Public-area hunters are not at the disadvantage Rogers believes, as the birds, most times, are there. Aside from the difficulty of gaining access to some of the more popular areas, the challenges public area hunters face are in dealing with the unscrupulous, unsportsmanlike conduct of some individuals who call themselves hunters and learning the basic craft of hiding from while at the same time enticing the waterfowl within gun range using traditional methods practiced by generations of skilled, successful hunters.

When I first tried my hand at public area hunting some two decades ago (the first fifteen or so years of my waterfowl hunting was on private clubs with my grandfather and family friends) I was delighted to find that most of the state’s public areas were lightly restricted “free roam” areas. For a nominal fee, the state allowed access three days a week to these areas ranging in size from several hundred to several thousand acres and, in effect, said, “There’s the marsh, have at ‘em.” There were few, if any of the established and camouflaged blinds that are commonplace on private clubs. Public area hunters had to figure out how best to conceal themselves with either portable or makeshift blinds; no easy feat, especially in short-cover habitats like the pickleweed on Grizzly Island SWA or alkali bulrush at Lower Klamath NWR.

Yet I – and hundreds of hunters like me – not only accepted this challenge, but embraced it. Our goal was fourfold: 1) to place ourselves, through advance scouting efforts, where the birds wanted to be; 2) conceal ourselves so well that the ducks would not know we were there; 3) to place our decoys and make our calls in such a way as to create a welcoming illusion and 4) to time our shooting to that precise moment when the birds were perfectly positioned for clean kills and easy retrieves.

Those that were willing to accept the challenge eventually – after much effort, through trial and error, coupled with success and failure – excelled at the art and science of public area waterfowl hunting. We found the public areas were more than capable of offering world-class duck hunting for pennies on the dollar.

While an analysis of the daily bag ratio on these areas will show they still provide plenty of birds per hunter, it’s what the numbers don’t show that is disheartening. Beginning with the trend towards liberal regulations in the mid-1990’s and gaining rapid momentum with the widespread use of SWDs in 1999, the quality of the hunting experience on California’s public areas has declined dramatically. Armed with SWDs and enticed by liberal limits on mallards, disillusioned hunters from the state’s low priced rice and pasture habitat private clubs – where the beleaguered and bag limit restricted pintail was king – have descended on the public areas in droves.
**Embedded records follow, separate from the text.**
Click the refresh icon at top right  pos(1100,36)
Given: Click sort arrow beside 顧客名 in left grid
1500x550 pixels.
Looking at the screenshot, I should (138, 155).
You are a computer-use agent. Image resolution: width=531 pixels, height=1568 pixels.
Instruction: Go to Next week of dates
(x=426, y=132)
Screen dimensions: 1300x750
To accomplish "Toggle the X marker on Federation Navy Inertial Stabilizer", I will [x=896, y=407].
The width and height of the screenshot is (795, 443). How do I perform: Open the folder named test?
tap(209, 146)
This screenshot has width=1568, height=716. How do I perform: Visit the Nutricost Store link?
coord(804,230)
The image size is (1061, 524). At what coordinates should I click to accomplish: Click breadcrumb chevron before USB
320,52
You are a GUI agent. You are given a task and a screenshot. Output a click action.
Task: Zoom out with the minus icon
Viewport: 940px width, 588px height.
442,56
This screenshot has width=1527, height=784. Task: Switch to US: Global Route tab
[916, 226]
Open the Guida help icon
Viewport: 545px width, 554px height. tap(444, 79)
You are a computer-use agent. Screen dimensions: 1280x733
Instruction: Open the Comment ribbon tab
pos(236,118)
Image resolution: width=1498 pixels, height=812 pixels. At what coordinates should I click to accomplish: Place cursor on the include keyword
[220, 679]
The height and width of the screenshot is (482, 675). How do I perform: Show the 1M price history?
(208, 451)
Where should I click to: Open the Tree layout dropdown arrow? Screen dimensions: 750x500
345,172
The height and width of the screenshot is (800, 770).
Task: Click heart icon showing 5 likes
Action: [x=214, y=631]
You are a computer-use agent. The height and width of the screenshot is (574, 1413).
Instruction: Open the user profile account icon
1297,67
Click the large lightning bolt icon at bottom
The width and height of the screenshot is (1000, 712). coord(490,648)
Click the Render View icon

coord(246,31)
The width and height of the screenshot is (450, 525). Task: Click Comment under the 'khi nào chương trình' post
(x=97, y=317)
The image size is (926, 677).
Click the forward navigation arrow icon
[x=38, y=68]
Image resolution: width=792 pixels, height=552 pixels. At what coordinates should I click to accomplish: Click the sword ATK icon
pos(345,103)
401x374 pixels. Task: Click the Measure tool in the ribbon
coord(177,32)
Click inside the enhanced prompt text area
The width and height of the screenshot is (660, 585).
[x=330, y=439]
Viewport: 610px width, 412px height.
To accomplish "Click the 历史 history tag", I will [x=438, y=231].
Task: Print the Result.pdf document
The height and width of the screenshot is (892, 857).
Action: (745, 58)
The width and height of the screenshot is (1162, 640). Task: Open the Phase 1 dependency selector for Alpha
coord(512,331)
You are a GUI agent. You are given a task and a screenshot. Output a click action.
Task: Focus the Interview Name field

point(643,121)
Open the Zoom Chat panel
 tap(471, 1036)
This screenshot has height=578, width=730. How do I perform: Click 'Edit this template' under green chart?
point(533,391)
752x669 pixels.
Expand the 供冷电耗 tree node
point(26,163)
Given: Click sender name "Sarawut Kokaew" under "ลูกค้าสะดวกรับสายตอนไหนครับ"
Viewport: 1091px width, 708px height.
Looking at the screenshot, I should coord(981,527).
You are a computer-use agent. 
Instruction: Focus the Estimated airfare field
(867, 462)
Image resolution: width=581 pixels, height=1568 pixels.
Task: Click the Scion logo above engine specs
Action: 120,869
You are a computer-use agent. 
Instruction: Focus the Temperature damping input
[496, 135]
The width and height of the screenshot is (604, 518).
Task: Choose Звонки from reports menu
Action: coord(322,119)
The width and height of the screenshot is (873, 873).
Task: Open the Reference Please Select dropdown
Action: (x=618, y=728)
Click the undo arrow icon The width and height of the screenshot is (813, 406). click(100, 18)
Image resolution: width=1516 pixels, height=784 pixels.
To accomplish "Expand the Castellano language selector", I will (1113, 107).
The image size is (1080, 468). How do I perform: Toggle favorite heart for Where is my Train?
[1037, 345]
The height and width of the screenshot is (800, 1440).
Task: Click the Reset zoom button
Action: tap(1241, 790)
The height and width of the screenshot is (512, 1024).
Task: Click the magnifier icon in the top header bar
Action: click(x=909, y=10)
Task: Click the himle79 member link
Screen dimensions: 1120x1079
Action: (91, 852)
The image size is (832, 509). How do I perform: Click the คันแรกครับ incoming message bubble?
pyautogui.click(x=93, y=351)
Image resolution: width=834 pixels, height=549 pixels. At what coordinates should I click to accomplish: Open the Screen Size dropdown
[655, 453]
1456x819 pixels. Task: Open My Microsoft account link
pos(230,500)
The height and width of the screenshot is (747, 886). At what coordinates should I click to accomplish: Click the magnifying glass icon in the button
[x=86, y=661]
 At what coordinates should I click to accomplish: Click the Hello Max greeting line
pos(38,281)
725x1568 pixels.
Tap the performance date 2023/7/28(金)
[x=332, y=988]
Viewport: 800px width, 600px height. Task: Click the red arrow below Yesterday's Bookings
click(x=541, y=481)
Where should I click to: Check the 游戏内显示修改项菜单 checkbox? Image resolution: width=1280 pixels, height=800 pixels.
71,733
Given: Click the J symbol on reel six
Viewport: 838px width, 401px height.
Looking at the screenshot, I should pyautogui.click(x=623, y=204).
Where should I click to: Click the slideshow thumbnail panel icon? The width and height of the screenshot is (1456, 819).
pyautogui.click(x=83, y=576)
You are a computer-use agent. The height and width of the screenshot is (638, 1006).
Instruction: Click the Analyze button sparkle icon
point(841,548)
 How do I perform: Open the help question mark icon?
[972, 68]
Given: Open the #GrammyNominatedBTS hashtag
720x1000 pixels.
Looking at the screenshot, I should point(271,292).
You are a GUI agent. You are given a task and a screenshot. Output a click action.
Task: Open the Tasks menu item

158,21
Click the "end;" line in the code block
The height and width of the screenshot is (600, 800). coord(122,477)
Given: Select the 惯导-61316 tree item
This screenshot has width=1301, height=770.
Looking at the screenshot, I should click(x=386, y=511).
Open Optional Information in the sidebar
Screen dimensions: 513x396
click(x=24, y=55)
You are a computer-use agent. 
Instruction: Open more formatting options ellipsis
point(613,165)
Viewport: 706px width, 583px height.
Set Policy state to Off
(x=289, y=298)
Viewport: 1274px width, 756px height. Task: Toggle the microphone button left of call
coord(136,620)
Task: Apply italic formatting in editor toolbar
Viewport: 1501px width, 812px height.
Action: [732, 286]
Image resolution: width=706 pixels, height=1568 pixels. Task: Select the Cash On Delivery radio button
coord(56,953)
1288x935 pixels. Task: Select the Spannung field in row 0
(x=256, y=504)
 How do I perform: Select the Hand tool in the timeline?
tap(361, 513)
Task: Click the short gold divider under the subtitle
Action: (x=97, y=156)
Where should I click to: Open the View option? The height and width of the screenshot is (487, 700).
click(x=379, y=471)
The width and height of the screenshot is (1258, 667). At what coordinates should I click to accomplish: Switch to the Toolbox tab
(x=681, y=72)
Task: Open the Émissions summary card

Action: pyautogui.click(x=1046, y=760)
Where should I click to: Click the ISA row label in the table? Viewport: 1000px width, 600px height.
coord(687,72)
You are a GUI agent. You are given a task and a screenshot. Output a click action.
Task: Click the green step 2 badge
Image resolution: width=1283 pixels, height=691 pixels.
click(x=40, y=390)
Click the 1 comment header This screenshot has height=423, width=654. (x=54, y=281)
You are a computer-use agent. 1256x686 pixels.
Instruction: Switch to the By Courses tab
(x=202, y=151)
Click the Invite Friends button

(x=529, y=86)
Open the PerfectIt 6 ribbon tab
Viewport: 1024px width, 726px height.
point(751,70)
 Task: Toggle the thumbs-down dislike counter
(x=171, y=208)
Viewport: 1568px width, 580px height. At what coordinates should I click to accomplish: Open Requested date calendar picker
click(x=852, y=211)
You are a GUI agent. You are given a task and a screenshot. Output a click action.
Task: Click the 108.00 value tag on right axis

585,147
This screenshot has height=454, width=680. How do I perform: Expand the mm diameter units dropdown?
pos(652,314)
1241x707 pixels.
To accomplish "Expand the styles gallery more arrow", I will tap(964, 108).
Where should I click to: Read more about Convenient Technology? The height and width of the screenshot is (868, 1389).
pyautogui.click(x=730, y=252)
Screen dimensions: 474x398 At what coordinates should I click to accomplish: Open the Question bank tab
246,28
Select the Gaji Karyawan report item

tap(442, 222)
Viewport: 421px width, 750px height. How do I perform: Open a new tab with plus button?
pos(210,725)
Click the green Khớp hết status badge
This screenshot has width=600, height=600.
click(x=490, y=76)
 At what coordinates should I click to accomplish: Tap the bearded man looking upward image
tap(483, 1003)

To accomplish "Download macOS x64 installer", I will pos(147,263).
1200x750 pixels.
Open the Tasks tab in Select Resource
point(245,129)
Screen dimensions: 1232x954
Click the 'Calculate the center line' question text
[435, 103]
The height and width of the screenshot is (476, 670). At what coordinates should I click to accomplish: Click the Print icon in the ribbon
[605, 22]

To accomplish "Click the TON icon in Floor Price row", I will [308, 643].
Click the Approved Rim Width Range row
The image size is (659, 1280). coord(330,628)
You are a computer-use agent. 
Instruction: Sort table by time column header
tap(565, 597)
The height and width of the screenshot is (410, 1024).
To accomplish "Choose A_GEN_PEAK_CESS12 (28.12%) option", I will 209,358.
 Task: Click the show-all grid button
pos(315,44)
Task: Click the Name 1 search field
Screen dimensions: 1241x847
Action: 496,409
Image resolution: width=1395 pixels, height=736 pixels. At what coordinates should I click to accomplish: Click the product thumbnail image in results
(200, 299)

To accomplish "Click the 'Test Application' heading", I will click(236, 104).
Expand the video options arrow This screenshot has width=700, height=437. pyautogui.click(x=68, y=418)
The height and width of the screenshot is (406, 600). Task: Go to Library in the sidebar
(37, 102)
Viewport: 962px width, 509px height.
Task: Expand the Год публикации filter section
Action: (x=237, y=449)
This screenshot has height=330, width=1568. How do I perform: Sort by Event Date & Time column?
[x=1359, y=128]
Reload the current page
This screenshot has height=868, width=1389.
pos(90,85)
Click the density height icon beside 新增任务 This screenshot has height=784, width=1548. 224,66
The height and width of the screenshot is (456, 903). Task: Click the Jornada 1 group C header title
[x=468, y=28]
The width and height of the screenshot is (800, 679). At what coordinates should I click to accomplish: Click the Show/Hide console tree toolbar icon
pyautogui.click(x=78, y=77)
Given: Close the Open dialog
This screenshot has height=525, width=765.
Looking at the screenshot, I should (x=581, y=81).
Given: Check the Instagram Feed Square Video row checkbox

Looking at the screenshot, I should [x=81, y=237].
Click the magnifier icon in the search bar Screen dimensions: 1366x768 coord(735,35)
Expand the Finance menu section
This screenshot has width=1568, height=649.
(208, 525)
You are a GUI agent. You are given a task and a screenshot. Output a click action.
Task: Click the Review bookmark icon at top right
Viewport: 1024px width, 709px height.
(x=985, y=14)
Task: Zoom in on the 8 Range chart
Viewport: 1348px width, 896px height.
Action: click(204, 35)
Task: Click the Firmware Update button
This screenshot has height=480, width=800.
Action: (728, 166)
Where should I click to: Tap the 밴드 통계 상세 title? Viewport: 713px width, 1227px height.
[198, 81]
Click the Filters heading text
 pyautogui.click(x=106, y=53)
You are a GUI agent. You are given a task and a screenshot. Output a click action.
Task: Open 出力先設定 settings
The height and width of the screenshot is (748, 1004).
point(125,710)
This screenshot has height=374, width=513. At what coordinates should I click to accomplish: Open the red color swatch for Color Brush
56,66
At first, killing ducks was easy for those who had the SWDs, but eventually rapid proliferation caused the ducks to behave in an altered manner. One veteran public area hunter had this to report: “Almost every refuge hunter now uses SWDs, often several at a time. Birds that show an interest swing from set to set, checking out the spinners. Sooner or later somebody gets greedy or loses patience and takes that 70 yard shot, afraid that the next guy will if he doesn’t.”

He went on, adding, “The tendency to lose patience has been enhanced by the fact that HeviShot can kill at extreme ranges, although like every other load, it is more likely to cripple than kill at the margin. The net result is that SWDs, combined with greater long-range lethality (of HeviShot) …is causing everyone to reach (for higher shots) with more crippling and more frustration.”

And so, like some of his current colleagues, and several of his predecessors, Commissioner Rogers is errant in his judgment of the effect of spinning-wing decoys. SWDs not only have failed in the long run to help the public area hunter, they have diminished the quality of the public land experience by increasing competitiveness, escalating hostile confrontations and nullifying the skills once learned and passed down through generations, thereby turning a day in the marsh into a circus-like event.

Moreover, the reports from around the state of increased crippling rates caused by the escalating use of the devices, along with the market-hyped, sky-blasting ethic associated with newly approved shot alternatives, clearly show that SWDs do, indeed, “interfere with resource protection.”